Conservation of Domain Organization at the Subfamily Level
The domain organizations are similar among members of each tyrosine kinase subfamily (see Supplement C of the Supplementary Material online), providing additional support for our classification of subfamilies. As expected, this conservation is most pronounced between more closely related organisms, such as mouse and human. Interestingly, the conservation of domain organization between distantly related organisms such as C. elegans and human is still quite high. These findings indicate that some of the additions of domains to tyrosine kinases occurred before the divergence among the organisms studied 600 to 1,000 MYA (Ayala and Rzhetsky 1998; Hedges 2002). Based on the analysis of a limited number of tyrosine kinase subfamilies and other gene families in metazoans, Iwabe, Kuma, and Miyata (1996) suggested that duplications leading to different subfamilies with distinct domain organizations occurred before the protostome-deuterostome split.

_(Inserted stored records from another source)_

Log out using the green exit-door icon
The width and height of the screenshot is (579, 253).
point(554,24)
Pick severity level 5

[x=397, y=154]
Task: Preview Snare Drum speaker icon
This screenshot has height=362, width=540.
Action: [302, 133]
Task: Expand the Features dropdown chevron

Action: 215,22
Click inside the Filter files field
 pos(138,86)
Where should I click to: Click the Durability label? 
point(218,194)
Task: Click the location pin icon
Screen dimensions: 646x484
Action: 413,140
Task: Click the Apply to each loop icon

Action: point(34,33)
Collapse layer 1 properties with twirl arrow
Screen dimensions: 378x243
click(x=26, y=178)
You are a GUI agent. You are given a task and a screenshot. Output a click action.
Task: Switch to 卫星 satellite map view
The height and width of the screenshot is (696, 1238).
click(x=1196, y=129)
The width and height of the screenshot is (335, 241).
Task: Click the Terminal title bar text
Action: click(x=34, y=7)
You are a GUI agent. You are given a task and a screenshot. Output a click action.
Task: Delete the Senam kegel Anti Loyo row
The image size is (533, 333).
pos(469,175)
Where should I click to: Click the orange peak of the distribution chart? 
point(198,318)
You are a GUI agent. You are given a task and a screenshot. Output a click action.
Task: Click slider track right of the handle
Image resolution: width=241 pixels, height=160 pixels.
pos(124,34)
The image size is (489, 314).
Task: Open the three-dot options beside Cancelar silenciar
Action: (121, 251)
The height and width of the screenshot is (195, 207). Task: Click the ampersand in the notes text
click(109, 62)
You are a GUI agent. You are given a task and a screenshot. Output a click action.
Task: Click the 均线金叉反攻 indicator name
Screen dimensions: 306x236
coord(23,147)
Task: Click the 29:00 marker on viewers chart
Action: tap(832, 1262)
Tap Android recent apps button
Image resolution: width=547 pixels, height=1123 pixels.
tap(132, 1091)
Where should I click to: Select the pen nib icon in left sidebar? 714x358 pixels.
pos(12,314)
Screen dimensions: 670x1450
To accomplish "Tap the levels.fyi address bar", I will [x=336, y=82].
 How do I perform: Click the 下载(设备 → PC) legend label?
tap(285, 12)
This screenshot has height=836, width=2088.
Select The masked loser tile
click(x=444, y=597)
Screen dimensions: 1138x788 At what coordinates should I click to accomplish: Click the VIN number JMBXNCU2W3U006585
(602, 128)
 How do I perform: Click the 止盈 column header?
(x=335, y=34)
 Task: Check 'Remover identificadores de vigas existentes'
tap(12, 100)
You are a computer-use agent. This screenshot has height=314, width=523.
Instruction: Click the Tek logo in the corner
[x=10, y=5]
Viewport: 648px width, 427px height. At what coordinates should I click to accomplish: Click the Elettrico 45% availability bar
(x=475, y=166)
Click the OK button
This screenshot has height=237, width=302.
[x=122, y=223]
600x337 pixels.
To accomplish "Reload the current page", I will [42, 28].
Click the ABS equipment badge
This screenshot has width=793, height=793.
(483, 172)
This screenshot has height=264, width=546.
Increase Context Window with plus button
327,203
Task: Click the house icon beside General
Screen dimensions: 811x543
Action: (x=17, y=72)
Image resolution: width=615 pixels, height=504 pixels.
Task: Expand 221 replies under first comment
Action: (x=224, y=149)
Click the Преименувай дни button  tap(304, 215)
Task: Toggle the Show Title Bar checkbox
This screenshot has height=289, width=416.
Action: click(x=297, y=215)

Our findings based on the whole tyrosine kinase family from multiple genomes are mostly in line with this notion. Nevertheless, there are some interesting exceptions. In addition to the HGFR subfamily, the vertebrate AXL members contain a large extracellular domain, whereas the C. elegans counterpart F11E6.8 is devoid of the extracellular part. The immunoglobulin domains in vertebrate MUSKs and RORs are not found in their arthropod relatives.
Given the proposed increase of molecular complexity expressed in the form of domain recruitment in the human lineage (Lander et al. 2001; Venter et al. 2001), what we found was a relative stasis in domain configuration that lasted for hundreds of millions of years. This observation suggests that most domain additions may be selected against due to interference with normal developmental programs. Indeed, tyrosine kinases have been implicated in several malignancies because of their fusion to other proteins, as occurs in chronic myelogenous leukemia (Groffen et al. 1984; Shtivelman et al. 1985), anaplastic large-cell lymphoma (Morris et al. 1994), and congenital fibrosarcoma (Knezevich et al. 1998). These examples suggest that most, if not all, tyrosine kinase fusions significantly decrease the fitness of the individuals. This strong negative effect may contribute substantially to the lack of changes in domain organization among the metazoans examined.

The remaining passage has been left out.